Le Président de la République a déclaré depuis Rungis : "Le vrai débat qu'on doit avoir dans la société, c'est le travail." Voici une modeste contribution.

Un temps j'ai refusé de dire que je détestais travailler

Pas qu'à voix haute, même dans ma tête je refusais de le dire. Il y avait la peur de passer pour un "fainéant". Le dégoût à la perspective de me sentir moi-même un fainéant. La conviction informulée que, pour être quelqu'un de bien, il fallait être dur à la tâche. Comme si un décret venu du ciel avait disposé qu'une vie digne se passait à trimer.

Mais en dépit de cela, très tôt durant les premières années de travail à côté des études, tandis que j'allais et venais entre remplir des bacs de surgelés et scanner des articles en caisse, j'ai senti un truc répugnant, irrécusable.

Devant moi, j'avais le spectacle de mon corps exécutant des mouvements dénués de sens à mes yeux, mon corps exécutant la volonté de quelqu'un d'autre. Dans un coin de la tête, la pensée de tout ce à quoi il m'aurait été possible d'employer ma puissance si ce temps m'avait appartenu ; tout ce que je ne ferais pas le soir en rentrant car je serais épuisé et qu'il faudrait employer le temps restant au repos. Tel un poids dans la poitrine, le savoir que ces heures ne me seraient jamais rendues ; que ce qu'elles auraient pu contenir d'écriture, de lecture, de musique, de cinéma, d'amitié, de louange et de joie, était perdu pour toujours ; que ce temps dans le temps limité que compterait ma vie était du temps anéanti.

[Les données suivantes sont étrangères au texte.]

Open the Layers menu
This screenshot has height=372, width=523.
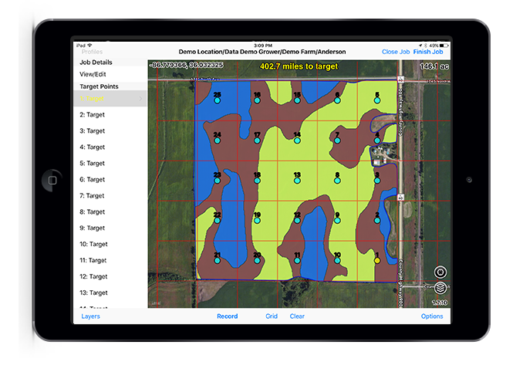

Et sous mes pieds, traversé par le sentiment soudain aigu de ma mortalité (sentiment peu commun lorsqu'on a dix-huit ans il paraît), un gouffre :

"Est-ce que je vais perdre ma vie à la gagner ?"

Pour plus de quarante ans, va falloir en prendre ? Quarante ans de cette taule ? Ou une autre pareille ? Allez souris, ducon. "Vous réglerez par carte ?" Fais comme si t'étais content d'être là. "Vous pouvez insérer." Pour un peu tu te persuaderas que c'est épanouissant. "Voici votre ticket !" Que t'y trouves ta dignité, comme ils disent. Tu t'accomplis, hein ? Dis-le que tu t'accomplis ! "En vous souhaitant une excellente journée !" — Ah mais c'est pas la vérité putain c'est la merde j'ai pas envie d'être là.

Tiens, c'est curieux d'ailleurs comme le matin entre collègues on se dit ça sur le ton de la plaisanterie : "Envie de bosser comme de me pendre !" — La facilité avec laquelle on s'avoue tout sourire la morbidité d'être là.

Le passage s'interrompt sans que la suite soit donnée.